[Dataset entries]
□ □ □
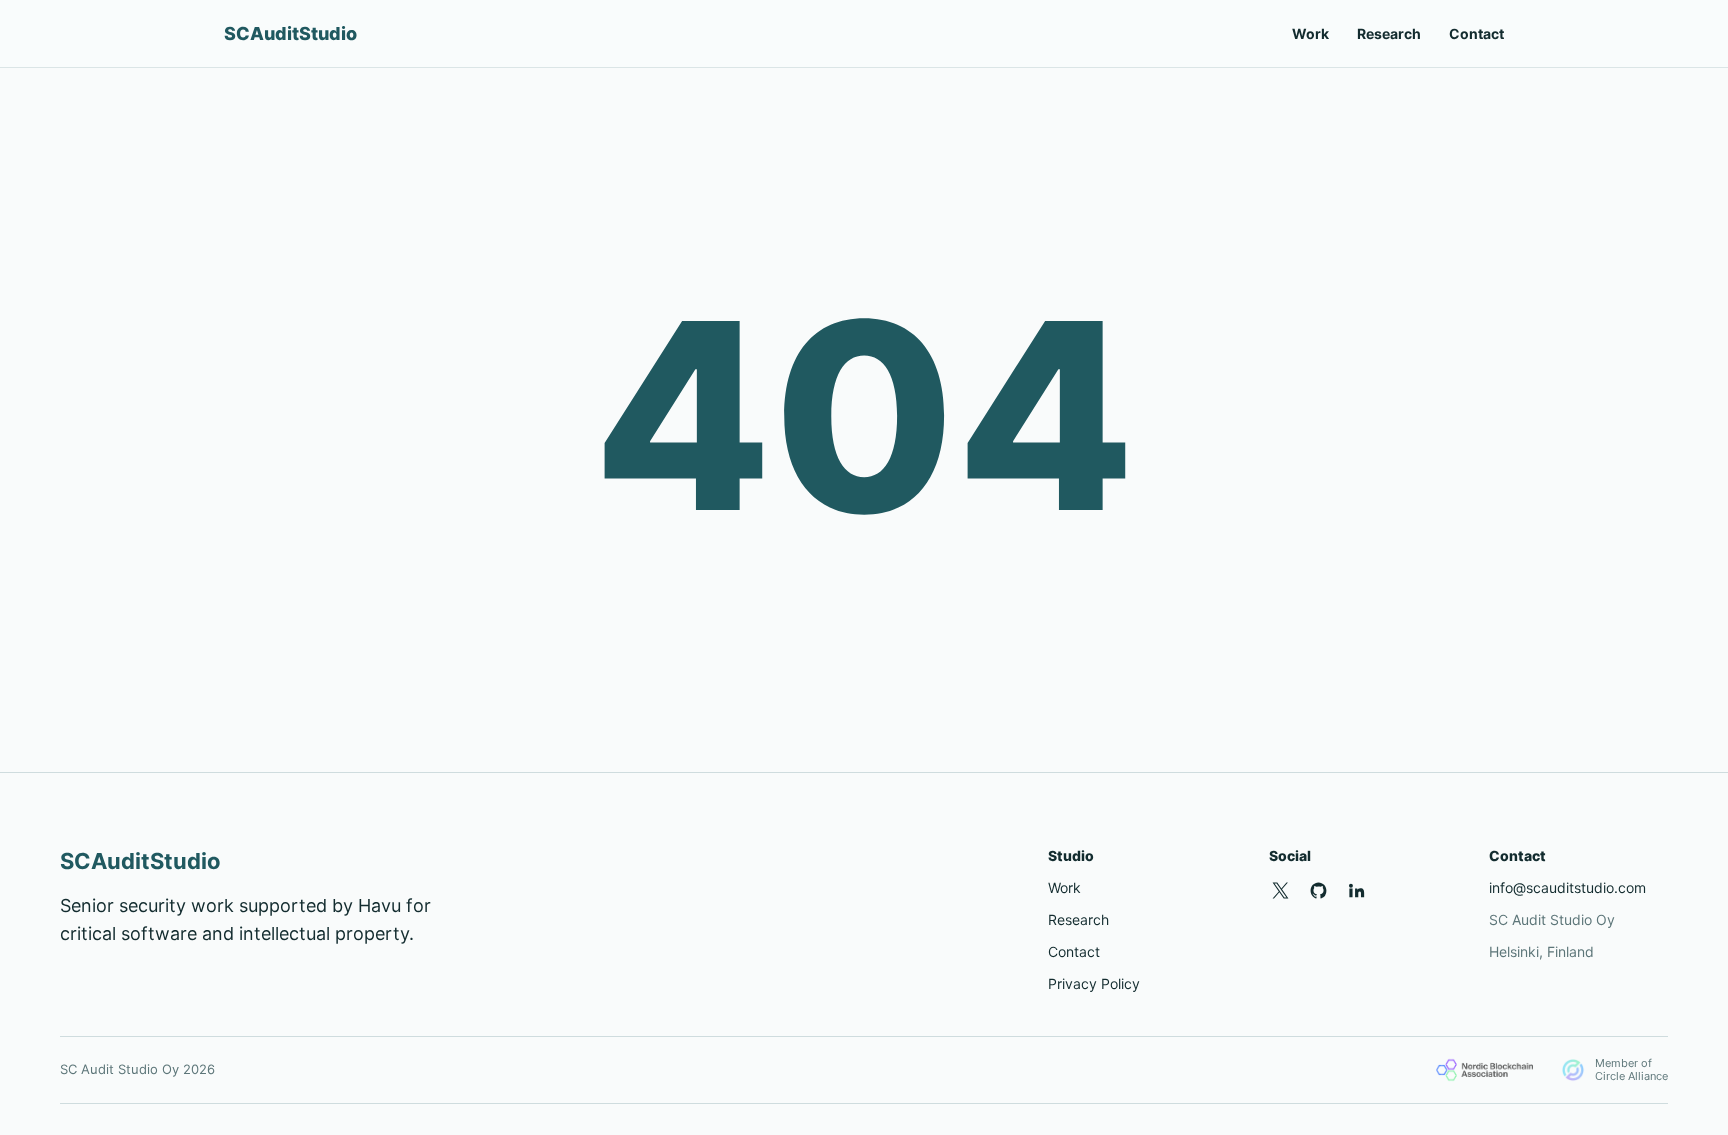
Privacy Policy (1094, 983)
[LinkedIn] (1357, 891)
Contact (1476, 33)
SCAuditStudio (290, 33)
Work (1310, 33)
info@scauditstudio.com (1567, 887)
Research (1389, 33)
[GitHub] (1319, 891)
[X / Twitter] (1281, 891)
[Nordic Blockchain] (1484, 1070)
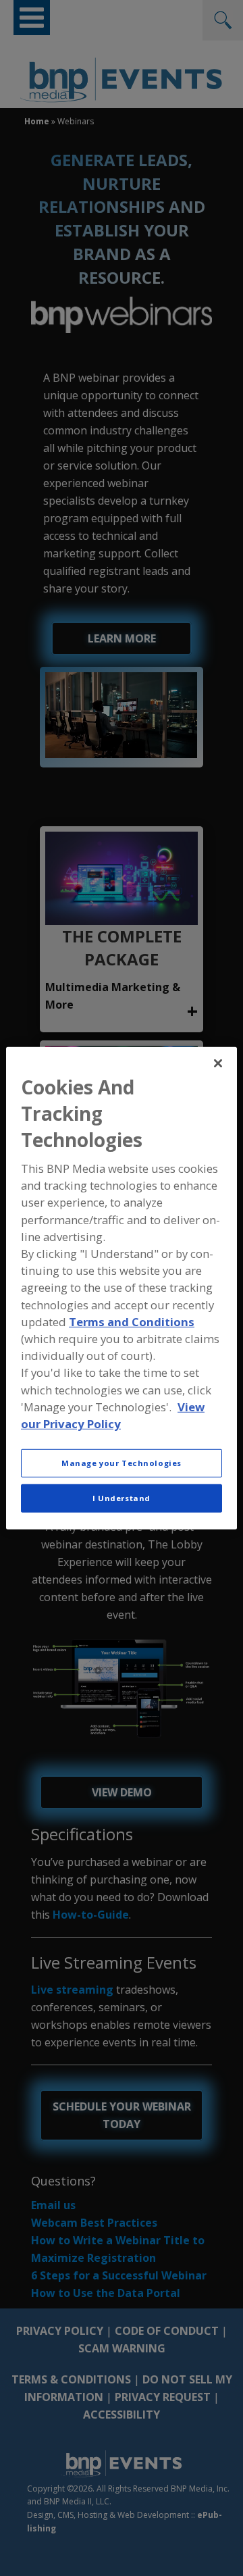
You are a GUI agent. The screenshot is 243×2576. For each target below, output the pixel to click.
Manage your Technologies (121, 1463)
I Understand (121, 1498)
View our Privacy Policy (113, 1414)
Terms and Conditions (131, 1322)
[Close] (218, 1063)
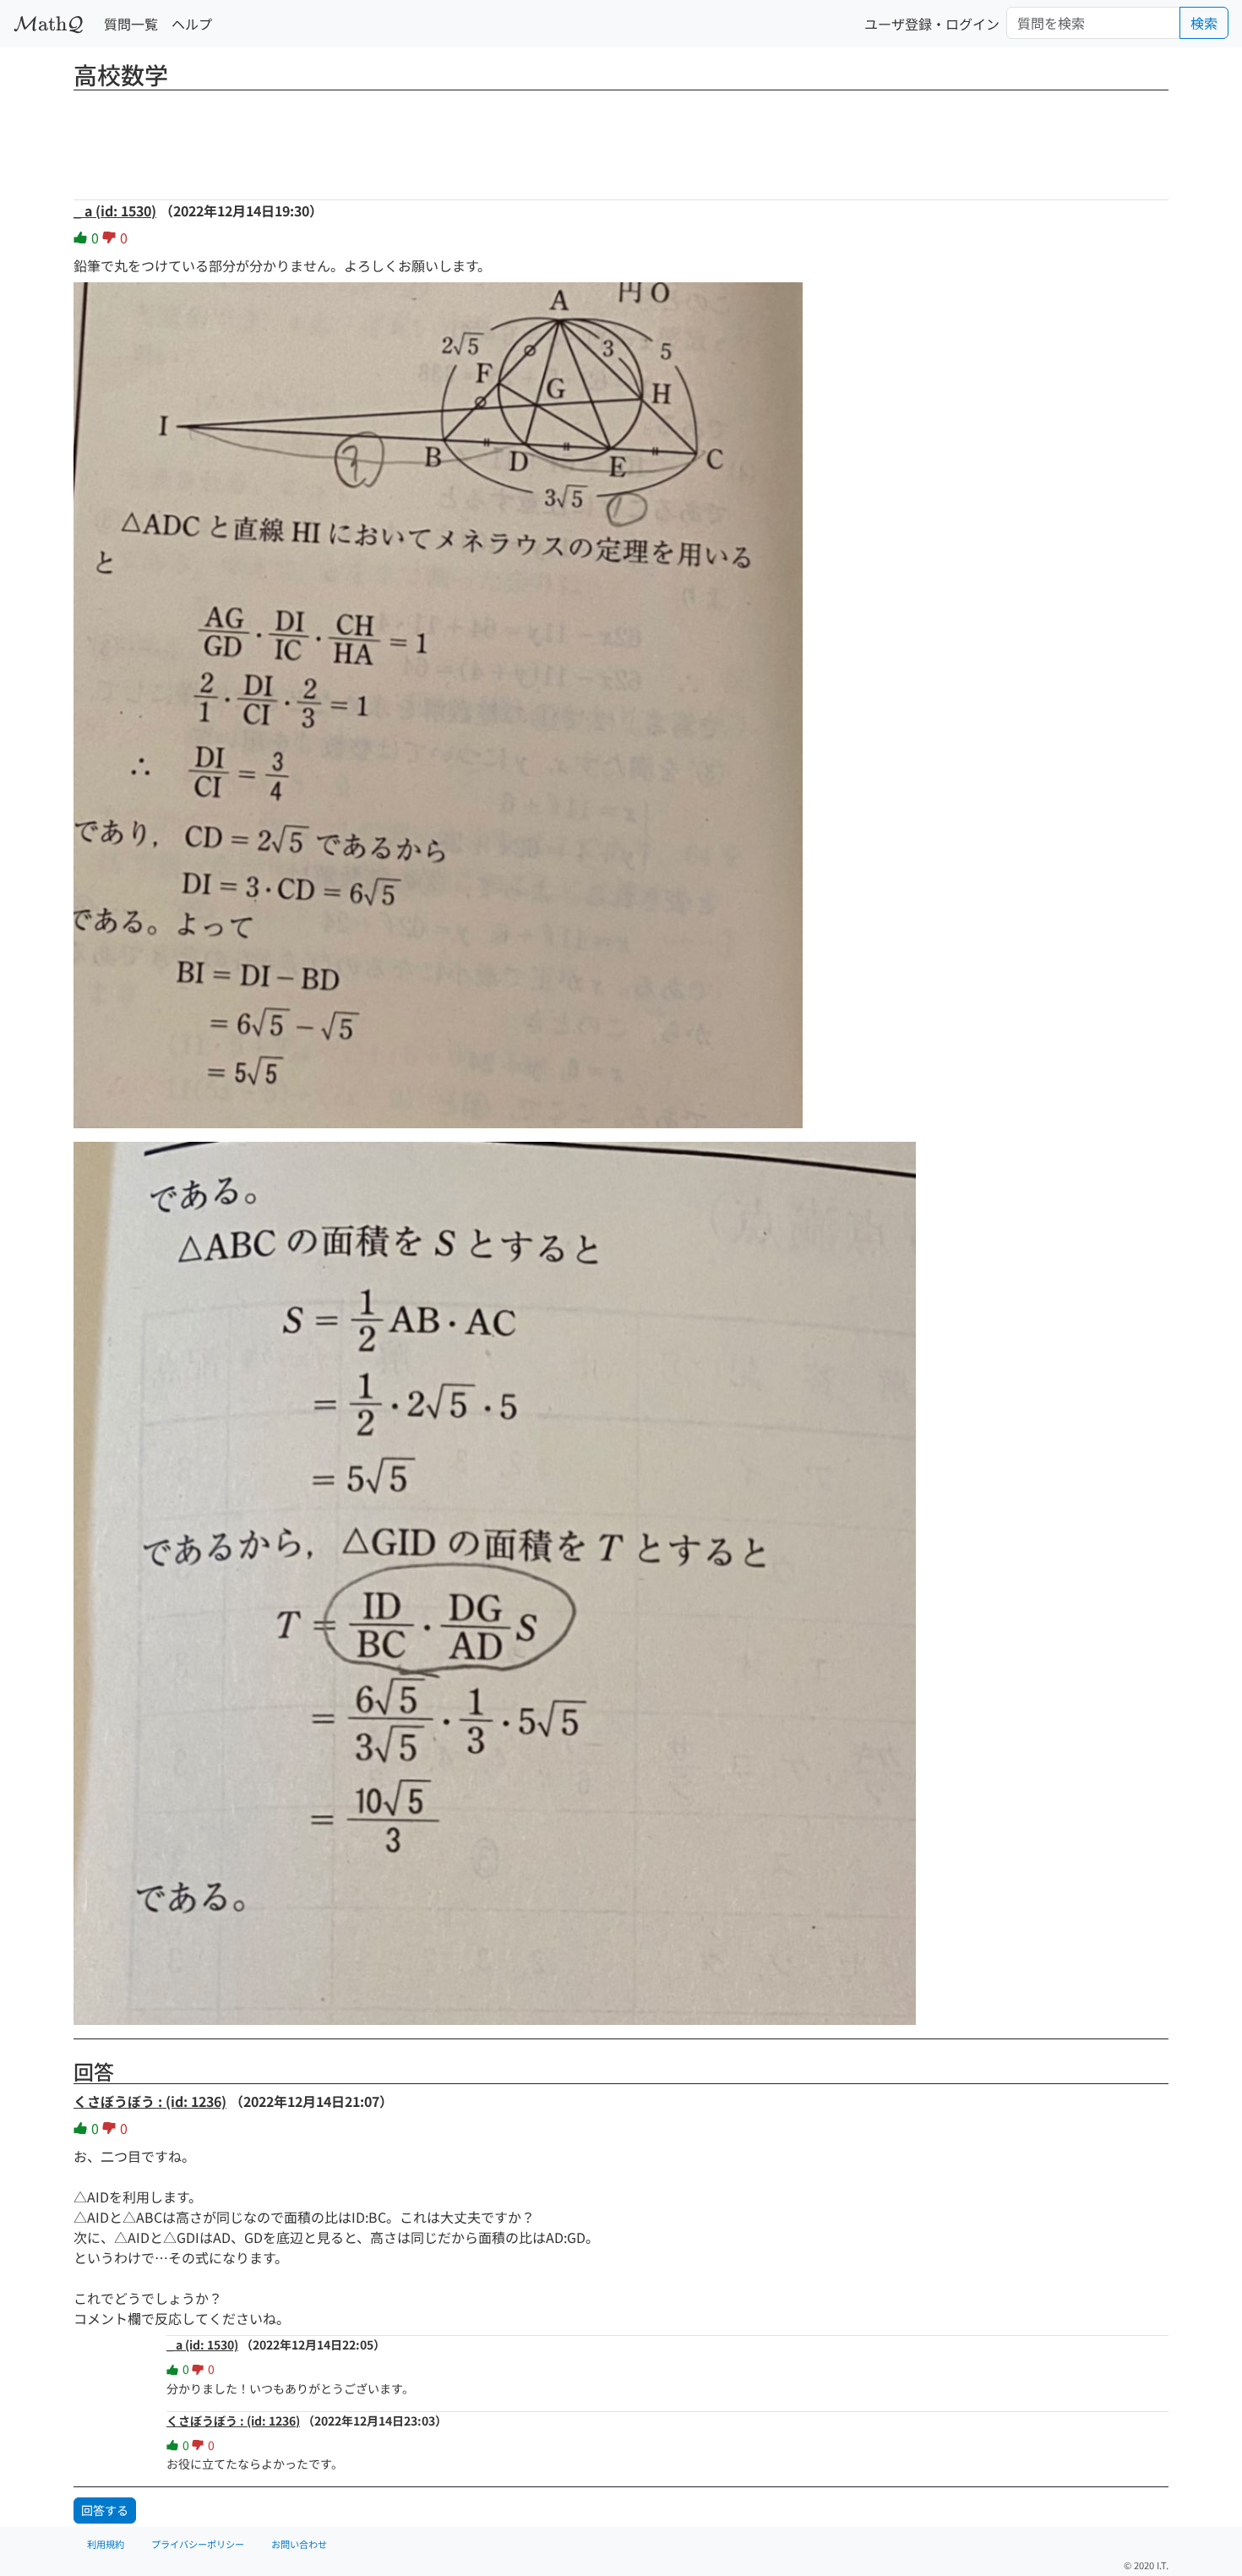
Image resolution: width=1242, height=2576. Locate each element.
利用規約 (105, 2544)
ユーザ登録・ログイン (932, 24)
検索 (1203, 23)
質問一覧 (131, 24)
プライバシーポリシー (197, 2544)
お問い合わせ (299, 2544)
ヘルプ (192, 24)
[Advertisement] (621, 139)
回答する (104, 2510)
□ □ □
- **TASK INSTRUCTIONS**
Every line above that includes the word "Privacy" should be listed.

- **ANSWER SECTION**
Privacy Policy (1094, 983)
View our Privacy Policy (113, 1414)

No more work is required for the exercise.